Lago Atitlán

After integrating into our permanent sites for near two months, Bak’tun 8 (my Peace Corps group) was called back to the PC headquarters more training. early in-service training (EIST) at the PC headquarters. Bak’tun 8 has two areas of focus: Youth in Development (YID) and Healthy Schools (HS), each with their own program managers. Upon our arrival at the headquarters we thrilled to see each other and anxious to swap stories but we had little time to do so once training began.

During the weekdays we were busy but fortunately our weekends were free. I got to hang out with my good friend, Kathy Z with whom I’ve spent many weekends in Antigua. We were neighbors during our first ten weeks of training and, along with Patricia, our other neighbor, we’d go for walks up into the hills. It was sad when Patricia left the PC for home. But she seemed to know that there was something else she had to do. Now she is in Laos, working in Pediatrics, helping nurses develop critical thinking skills in their care of critically ill infants.We are all so proud of her.

During EIST, Kathy and I frequented different cafes but always liked spending hours at Mc Donald’s because it had wifi, super clean bathrooms, and you could sit outside with a beautiful view of one of the volcanos. It was great to reconnect with Kathy and also with Connie. We are among the older volunteers so sharing time together and talking about life is altogether different from being with the younger crowd.
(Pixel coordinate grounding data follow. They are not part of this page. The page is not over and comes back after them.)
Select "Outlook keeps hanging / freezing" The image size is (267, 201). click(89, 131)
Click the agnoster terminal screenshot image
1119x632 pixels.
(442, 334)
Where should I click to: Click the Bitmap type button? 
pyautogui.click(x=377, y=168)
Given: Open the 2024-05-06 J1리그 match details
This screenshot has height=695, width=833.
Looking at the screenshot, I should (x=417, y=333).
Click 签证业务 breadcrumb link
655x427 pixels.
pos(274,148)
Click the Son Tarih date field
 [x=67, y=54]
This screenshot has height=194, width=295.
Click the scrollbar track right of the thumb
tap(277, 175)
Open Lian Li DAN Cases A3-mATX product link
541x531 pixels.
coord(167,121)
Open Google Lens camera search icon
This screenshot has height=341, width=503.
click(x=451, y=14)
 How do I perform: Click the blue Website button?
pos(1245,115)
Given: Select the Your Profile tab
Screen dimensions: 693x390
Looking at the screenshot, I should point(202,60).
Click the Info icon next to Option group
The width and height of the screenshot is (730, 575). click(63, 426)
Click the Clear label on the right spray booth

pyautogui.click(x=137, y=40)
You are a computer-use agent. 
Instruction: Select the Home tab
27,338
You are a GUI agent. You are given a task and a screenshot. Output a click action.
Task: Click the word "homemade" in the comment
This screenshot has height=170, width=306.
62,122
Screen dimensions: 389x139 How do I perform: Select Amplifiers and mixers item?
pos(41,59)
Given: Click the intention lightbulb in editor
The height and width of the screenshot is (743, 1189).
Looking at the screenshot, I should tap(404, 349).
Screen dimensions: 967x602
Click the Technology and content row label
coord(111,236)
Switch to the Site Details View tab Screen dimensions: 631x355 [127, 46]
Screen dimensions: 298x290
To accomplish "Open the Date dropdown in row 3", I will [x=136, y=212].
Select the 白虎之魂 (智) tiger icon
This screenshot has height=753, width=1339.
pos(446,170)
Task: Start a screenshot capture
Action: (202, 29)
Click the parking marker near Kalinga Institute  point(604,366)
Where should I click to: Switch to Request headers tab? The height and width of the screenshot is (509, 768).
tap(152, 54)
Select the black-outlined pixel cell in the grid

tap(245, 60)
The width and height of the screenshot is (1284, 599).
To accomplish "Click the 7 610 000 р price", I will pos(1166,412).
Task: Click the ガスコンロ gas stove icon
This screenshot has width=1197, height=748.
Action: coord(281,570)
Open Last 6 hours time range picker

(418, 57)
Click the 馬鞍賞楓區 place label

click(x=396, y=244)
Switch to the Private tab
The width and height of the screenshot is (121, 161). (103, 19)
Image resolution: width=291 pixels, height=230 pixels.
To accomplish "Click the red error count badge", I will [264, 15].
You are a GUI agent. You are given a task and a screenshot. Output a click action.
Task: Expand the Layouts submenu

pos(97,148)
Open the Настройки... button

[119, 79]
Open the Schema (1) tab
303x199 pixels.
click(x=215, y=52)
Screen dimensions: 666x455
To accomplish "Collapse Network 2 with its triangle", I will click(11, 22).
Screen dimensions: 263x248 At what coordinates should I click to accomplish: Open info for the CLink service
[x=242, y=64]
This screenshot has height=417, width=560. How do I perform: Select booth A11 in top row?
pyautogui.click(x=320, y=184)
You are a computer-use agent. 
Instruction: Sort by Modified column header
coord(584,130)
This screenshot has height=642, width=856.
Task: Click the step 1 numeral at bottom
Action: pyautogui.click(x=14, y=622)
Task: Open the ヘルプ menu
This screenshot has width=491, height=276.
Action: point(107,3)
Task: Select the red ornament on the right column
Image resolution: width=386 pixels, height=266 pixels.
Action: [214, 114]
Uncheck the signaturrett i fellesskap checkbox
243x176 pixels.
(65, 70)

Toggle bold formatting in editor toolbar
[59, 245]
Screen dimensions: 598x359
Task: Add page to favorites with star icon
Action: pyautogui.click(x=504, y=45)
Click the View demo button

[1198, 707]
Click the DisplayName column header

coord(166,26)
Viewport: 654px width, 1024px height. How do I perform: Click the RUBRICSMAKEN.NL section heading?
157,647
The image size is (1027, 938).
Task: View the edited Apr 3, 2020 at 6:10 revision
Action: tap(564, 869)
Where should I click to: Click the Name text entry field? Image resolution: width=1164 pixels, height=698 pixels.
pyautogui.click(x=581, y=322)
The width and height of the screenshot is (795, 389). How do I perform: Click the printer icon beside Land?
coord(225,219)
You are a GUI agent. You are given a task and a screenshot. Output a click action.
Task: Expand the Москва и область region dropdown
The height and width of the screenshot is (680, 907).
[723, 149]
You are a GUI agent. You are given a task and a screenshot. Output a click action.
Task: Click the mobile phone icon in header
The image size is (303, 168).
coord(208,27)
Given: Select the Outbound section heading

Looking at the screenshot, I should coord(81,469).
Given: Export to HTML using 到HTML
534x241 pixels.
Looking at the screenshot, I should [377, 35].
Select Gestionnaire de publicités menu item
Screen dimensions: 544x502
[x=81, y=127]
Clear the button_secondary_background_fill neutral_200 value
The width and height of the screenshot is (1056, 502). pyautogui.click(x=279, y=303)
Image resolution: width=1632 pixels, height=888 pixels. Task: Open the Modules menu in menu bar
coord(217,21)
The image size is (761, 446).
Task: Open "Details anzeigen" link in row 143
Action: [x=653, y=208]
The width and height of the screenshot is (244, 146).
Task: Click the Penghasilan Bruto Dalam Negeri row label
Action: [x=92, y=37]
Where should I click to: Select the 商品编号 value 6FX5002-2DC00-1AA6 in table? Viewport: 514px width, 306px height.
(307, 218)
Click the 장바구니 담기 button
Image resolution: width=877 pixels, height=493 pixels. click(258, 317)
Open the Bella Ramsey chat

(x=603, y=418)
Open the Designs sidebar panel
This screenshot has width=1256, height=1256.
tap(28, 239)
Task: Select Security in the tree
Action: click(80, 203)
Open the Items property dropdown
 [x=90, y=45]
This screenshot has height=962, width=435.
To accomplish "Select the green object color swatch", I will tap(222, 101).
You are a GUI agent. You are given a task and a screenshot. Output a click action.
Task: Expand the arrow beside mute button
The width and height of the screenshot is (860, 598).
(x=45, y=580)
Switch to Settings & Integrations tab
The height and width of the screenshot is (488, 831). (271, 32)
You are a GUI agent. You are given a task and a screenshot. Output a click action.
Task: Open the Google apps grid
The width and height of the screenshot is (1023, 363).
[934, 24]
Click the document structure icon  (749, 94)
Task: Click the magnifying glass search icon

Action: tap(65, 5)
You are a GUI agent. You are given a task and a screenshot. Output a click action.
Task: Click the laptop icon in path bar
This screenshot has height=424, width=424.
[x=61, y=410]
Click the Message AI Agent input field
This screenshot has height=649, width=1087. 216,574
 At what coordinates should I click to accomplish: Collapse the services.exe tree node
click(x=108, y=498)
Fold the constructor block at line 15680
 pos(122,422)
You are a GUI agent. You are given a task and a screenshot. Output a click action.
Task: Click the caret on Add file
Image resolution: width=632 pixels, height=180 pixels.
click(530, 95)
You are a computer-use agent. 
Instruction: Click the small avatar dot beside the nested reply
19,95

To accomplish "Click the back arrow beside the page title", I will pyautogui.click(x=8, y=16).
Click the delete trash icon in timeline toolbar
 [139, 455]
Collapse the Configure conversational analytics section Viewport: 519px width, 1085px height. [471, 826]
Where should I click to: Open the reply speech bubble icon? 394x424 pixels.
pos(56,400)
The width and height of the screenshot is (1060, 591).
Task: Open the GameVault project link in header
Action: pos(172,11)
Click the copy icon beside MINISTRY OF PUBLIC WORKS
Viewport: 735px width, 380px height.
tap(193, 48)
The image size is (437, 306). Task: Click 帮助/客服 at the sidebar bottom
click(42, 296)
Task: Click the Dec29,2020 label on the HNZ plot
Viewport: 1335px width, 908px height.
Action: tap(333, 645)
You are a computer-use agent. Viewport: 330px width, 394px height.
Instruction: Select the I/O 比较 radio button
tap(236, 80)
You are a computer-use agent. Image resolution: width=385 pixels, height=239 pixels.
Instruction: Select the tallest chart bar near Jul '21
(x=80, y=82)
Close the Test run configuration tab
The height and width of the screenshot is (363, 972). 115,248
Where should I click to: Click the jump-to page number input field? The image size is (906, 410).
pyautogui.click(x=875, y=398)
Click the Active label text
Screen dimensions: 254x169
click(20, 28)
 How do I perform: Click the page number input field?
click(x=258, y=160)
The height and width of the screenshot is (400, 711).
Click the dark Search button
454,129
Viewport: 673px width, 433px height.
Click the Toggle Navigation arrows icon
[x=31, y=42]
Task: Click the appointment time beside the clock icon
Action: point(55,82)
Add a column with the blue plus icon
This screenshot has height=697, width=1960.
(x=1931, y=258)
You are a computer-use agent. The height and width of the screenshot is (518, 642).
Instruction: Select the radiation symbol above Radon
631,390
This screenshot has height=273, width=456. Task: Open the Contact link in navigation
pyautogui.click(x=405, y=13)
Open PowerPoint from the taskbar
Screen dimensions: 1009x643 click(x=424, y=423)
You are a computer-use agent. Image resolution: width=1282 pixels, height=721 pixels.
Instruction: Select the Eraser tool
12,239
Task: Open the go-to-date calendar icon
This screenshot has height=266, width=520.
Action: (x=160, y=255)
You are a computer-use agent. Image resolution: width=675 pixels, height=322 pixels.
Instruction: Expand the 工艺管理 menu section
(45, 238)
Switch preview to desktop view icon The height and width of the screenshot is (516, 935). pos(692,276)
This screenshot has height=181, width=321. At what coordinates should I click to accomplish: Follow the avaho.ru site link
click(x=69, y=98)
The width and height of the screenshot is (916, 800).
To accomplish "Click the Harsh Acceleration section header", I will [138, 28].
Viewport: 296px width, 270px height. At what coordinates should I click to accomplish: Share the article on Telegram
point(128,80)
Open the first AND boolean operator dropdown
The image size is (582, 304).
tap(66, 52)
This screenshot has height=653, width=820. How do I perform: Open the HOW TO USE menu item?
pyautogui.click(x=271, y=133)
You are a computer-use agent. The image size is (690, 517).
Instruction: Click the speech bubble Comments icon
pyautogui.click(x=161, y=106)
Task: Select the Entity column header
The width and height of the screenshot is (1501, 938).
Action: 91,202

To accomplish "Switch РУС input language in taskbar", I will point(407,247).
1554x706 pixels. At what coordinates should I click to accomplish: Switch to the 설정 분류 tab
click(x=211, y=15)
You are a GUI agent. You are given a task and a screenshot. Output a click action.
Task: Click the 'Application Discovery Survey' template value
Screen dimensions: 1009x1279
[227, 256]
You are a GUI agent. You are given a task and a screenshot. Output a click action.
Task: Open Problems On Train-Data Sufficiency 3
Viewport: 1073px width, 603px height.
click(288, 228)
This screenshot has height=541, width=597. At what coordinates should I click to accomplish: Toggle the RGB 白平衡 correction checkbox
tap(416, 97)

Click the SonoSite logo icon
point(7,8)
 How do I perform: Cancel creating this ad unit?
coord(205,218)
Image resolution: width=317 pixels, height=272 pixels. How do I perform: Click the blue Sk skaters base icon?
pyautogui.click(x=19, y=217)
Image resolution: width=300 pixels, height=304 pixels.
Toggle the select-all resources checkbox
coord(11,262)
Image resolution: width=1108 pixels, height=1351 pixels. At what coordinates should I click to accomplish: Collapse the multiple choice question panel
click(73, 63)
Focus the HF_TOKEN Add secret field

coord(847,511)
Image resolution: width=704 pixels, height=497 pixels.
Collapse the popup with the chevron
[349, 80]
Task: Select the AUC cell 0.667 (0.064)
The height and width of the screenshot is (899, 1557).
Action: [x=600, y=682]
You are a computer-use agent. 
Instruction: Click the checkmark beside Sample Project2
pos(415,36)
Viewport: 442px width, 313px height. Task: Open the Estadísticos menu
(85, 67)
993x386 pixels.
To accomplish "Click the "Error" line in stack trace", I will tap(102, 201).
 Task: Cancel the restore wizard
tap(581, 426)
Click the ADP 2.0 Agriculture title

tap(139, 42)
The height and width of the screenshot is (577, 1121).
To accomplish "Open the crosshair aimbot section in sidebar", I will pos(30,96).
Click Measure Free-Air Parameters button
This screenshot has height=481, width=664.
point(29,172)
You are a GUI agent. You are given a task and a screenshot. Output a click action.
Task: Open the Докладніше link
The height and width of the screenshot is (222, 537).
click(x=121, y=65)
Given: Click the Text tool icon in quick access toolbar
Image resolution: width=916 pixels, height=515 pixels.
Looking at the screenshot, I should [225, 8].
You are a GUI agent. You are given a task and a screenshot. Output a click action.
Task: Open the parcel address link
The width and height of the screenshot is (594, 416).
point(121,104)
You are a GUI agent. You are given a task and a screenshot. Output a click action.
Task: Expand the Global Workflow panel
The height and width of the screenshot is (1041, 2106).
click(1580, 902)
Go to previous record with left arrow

The younger crowd is very dynamic, energetic and accomplished. They have plans for adventure and doing important things in their lives. Us older folks have done a lot and now we’re running at a different speed. Instead of starting medical school or a graduate program, we are thinking about social security and learning Spanish quickly enough to do our jobs well.

Photo below: Santa Cruz, a little hill that overlooks Antigua. Kathy, Connie and I did the short climb though it nearly took it out of me!


Antigua has a beautiful park in their main square and as usual, it was filled with tourists and vendors.


Kathy and I spent a lot of time walking in search of good, inexpensive food. I also looked for health food supplements but found that they were either unavailable or too expensive. Thank goodness I had brought some effective remedies from Tigerlily Holistic, a community acupuncture clinic in Brooklyn.

ds-antigua-fruit-vendors Photo: fruit vendors in Antigua

Completion of EIST marks when PCVs are free to travel on the weekends, twice a month. To celebrate, most of my Bak’tun decided to go to Lake Atitlán. I was so exited to go to the lake. I had been wanting to go ever since I’d applied to the Peace Corps a year earlier. On the bus, I looked out the window searching for water and when I saw it I nearly swooned. It was just as wonderful and I’d imagined.


I found a hotel room, dropped off my heavy bags and and then walked for hours enjoying the sights and the lake. It was like medicine for my body and heart.

Photo below: One of the docks in Panajachel.


Photo below: Three volcanos that ring the lake (two on the left, one in front of the other).


Photo below: After five months in Guatemala, I really missed a hearty north American breakfast. I found it here: bacon, eggs, toast and/or pancakes and rich coffee. Whoa! It hit the spot. I don’t remember the name of this wonderful cafe, sorry!


Panajachel (“Pana” for short) has a main street that is filled with vendors selling traditional traje (clothes) and crafts. The dolls at one vendor’s table made me chuckle. I posted the photo of it (below) on Instagram and one of my friends commented:

I love this so much! One of my prized childhood possessions among some handmade dolls from Sonora was my Barbie with a handmade huipil and long skirt whom I lovingly renamed “sweatlodge sweetie” haha!


In the evening I sat in an outdoor cafe in the balmy weather eating a delicious pasta dish and promised myself to return to the lake again and again.


The next morning I headed out on a bus for the long bus ride home which was bumpy and windy and crowded. But over the next few days I felt the relaxing peace of my weekend and the magic of the lake.

Kathy had not been able to go to the lake but we agreed to visit each other’s homesites in the coming months. Instead, a couple of weeks later she exited the Peace Corps and returned to the United States. Her circumstances made it perfectly understandable. I was sad but I’m sure we’ll keep in touch. All of the PCVs in our Bak’tun that have returned to the states, are missed. They made a difference in our lives while they were here. They blessed us with their presence and continue to do good in the world.